LLM for Quality tasks
A short story on using AI for a QARA task and coming up with a framework for doing it faster (4h down to 1h) while keeping it under control.
Task at hand:
Client received its inspection report from the authority via the post in the national language and needed it digitalised and in English in order to action it.
1️⃣ Convert scanned pdf to electronic document
ChatGPT 👎 didn’t identify text in the scanned pdf.
Gemini and NotebookLM did it, but I was unconvinced by the accuracy 🧐 .
GoogleDrive did the job, uploaded the pdf and "Open as GoogleDoc". ✅
2️⃣ Translate electronic document
ChatGPT and Gemini kept hallucinating badly 😵💫 .
The "Translate document" function of GoogleDocs returned a poor literal translation 🥴 .
NotebookLM was accurate but skipped content 😥 .
Ended up doing section by section via Gemini's in-text "AI Refine" function with a very meticulous prompt and checking it manually in a side-by-side table 🥵 .
3️⃣ Format electronic document similar to the original
ChatGPT and NotebookLM didn’t work 🤕 .
Gemini could do some basic improvements via the in-text "AI Refine" function, but not via the GoogleDocs built-in "Ask Gemini" nor via the browser chat. Interesting how much these differ in capability.

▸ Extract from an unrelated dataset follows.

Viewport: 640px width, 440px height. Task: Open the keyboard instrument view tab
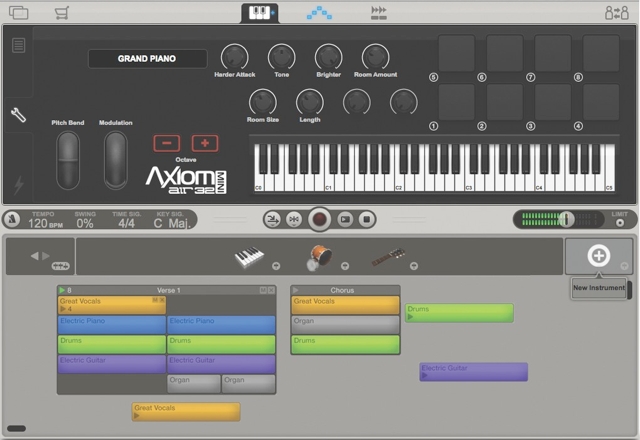click(260, 13)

In the end, the formatting fix was mostly manual 🤯 .
Conclusion:
After 4 miserable hours spent on the task with many failed attempts and much too manual input, I achieved a satisfactory document.
But, I still wanted to get to the bottom of this. There must be a better way??
So I restarted from scratch using a different approach, which I could summarise in a way that is inspired by the concept of the PDCA / Agile cycle we use in Quality:
⤵️ Plan: Ask AI for the right tools and prompts to achieve your goal. And importantly, "ask AI to ask you" questions or point out what is unclear in order to help you refine your requirements accurately.
▶️ Do: Approach it step by step. Run your refined prompt for your SUBtask in your selected tool. Quick review of the output, refine the prompt. Change tool if needed.
⏯️ Check: Get AI to verify its results and to help you check it manually by highlighting any discrepancies. For example, “juxtapose the original and translated content in a table section by section and note any discrepancies between the two version of the text”.
🔁 Act: Tell AI to correct the discrepancies, then re-run the verification step to update results.
Eventually, by doing it this way, I could achieve the same result in 1h and with increased confidence on the accuracy. Still not extremely fast, but considerably faster!
I am curious, how would others have approached this dull task?